◆ Domande sul brano:
**A)** Nel brano sull'insegnante mai assente, quante volte si è ammalata nell'anno scolastico appena concluso l'insegnante che scrive su Instagram?
**B)** Traduci in inglese questa frase del brano sull'insegnante mai assente: «Ho anche avuto un incidente stradale e una collega ha insinuato che mi fossi inventata tutto.»

◆ Brano fornito:
Lavoro
Mai assente, mai malato: la nuova epica (tossica) dell’insegnante stacanovista
Come reazione al caso vergogna della docente assente per vent’anni, si esaltano gli esempi opposti di chi non ha mai preso un giorno. «Ora avere una salute di ferro è un merito e quindi avere una salute cagionevole rappresenta una colpa?»
«Sono un’insegnante anche io, sto attraversando un periodo difficile della mia vita e la mia salute fisica ne risente. Durante l'anno scolastico appena concluso, mi sono ammalata tre volte. È successo che le colleghe si lamentassero di me perché assente. Ho anche avuto un incidente stradale e una collega ha insinuato che mi fossi inventata tutto. Purtroppo la cultura tossica del lavoro non appartiene solo ai datori di lavoro, ma si insinua a più livelli», scrive un utente su Instagram.
«Basta con questi articoli che danno risalto agli workaholic! Le assenze non sono un demerito. Ci sono donne in gravidanza, autistici senza compromissioni come me, tante categorie di lavoratori che delle assenze hanno bisogno» aggiunge un altro.

◆ Record tratti da una raccolta:
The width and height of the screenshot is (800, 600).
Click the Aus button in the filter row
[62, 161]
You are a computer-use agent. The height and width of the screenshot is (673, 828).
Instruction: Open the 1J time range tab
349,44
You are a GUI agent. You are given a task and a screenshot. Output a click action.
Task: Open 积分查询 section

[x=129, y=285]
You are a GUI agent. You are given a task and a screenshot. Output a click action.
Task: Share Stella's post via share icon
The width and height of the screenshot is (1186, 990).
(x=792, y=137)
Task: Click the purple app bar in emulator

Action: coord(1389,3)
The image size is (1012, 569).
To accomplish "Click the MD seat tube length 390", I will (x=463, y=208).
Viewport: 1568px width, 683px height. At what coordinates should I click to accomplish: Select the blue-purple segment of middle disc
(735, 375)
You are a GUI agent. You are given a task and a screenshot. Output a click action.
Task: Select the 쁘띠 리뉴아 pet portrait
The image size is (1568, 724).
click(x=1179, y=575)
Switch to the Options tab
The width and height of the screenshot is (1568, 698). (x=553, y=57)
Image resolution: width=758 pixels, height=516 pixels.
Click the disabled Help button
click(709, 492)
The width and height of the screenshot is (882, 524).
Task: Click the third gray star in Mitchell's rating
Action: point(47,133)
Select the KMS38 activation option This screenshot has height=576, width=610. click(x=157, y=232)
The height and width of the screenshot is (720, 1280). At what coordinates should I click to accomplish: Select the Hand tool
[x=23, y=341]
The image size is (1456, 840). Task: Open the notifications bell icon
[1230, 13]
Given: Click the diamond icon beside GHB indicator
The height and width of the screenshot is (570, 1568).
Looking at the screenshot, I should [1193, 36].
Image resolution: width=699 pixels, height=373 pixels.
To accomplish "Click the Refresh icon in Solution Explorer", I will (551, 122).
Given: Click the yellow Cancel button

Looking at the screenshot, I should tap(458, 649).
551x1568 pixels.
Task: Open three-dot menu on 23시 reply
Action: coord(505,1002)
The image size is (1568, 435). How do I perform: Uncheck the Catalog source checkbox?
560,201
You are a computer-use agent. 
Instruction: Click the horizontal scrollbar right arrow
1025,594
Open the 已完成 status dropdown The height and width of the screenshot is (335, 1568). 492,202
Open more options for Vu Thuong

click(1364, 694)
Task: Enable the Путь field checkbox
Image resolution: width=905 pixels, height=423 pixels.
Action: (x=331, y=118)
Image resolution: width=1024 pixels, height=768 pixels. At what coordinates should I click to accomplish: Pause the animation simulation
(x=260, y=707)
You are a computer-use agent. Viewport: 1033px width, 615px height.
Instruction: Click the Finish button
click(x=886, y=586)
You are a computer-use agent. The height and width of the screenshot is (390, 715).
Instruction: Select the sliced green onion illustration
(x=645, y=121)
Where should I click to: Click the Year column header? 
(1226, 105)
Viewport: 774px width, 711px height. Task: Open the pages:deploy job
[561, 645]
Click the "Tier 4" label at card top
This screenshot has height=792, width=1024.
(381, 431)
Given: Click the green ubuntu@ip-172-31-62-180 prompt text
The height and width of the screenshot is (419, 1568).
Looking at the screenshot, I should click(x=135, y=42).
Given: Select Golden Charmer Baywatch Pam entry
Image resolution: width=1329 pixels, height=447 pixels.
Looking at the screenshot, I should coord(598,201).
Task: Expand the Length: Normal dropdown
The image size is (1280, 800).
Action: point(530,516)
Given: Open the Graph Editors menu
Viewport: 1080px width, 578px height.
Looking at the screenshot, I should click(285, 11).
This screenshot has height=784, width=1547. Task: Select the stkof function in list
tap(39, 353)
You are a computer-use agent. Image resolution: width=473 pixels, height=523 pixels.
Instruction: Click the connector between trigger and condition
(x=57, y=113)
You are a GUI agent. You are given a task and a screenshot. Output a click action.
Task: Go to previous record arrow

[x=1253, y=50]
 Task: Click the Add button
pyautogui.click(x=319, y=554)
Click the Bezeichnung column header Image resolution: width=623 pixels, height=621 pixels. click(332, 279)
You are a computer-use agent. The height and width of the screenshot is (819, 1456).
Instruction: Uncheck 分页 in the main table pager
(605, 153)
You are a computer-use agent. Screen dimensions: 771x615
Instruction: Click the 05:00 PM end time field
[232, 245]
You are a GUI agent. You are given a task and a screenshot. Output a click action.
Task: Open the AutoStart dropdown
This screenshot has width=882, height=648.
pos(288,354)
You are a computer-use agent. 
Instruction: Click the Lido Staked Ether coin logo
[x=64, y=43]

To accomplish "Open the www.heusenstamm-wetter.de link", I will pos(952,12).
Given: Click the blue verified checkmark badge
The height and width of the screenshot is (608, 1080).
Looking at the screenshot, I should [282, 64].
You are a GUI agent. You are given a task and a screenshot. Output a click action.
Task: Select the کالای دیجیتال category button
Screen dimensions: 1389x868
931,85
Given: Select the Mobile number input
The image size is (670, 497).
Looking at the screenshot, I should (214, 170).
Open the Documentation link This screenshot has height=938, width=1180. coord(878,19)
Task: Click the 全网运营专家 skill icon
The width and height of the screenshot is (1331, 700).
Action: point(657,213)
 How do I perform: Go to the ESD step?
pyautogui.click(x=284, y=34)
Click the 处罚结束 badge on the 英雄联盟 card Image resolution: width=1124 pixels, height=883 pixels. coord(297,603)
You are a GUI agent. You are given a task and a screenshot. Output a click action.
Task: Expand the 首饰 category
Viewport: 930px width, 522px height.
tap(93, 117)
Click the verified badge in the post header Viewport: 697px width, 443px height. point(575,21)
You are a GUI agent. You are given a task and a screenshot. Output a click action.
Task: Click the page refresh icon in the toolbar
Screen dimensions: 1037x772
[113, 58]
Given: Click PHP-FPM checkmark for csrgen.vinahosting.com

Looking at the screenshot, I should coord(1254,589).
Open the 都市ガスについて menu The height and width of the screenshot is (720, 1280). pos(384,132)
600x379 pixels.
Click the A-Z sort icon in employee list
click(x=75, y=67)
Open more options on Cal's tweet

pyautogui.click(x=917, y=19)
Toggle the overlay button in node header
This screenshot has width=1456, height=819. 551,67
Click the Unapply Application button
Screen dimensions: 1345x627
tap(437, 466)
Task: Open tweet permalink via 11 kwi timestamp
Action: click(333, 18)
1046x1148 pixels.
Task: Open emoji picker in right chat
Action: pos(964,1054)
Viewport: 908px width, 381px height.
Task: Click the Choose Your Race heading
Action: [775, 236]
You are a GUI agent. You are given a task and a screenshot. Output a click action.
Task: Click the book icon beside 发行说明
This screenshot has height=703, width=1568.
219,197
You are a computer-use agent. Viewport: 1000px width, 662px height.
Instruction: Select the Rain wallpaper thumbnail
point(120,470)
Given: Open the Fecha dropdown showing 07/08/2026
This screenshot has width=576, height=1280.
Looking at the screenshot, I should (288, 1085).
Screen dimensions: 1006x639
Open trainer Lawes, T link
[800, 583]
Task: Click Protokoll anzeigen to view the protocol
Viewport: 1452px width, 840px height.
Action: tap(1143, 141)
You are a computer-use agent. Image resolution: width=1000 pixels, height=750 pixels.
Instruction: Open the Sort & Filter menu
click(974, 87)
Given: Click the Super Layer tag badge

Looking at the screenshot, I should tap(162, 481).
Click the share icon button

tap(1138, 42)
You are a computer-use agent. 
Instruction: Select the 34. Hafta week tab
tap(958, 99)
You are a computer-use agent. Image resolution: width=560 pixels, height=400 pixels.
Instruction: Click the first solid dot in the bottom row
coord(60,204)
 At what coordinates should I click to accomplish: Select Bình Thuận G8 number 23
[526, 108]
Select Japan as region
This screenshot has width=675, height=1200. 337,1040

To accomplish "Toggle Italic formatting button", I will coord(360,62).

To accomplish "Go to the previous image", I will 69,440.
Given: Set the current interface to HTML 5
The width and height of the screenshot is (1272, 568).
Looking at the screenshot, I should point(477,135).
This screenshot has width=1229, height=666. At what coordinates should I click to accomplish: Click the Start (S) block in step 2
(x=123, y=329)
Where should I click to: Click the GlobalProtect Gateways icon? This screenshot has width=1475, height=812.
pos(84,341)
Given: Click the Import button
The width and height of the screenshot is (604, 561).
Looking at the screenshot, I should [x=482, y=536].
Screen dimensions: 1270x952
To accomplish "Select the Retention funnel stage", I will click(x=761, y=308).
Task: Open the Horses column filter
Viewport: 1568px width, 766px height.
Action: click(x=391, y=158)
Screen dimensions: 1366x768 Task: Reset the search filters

◆ Esercizio svolto:
**A)** Tre volte.

**B)** I also had a car accident, and a colleague implied that I had made it all up.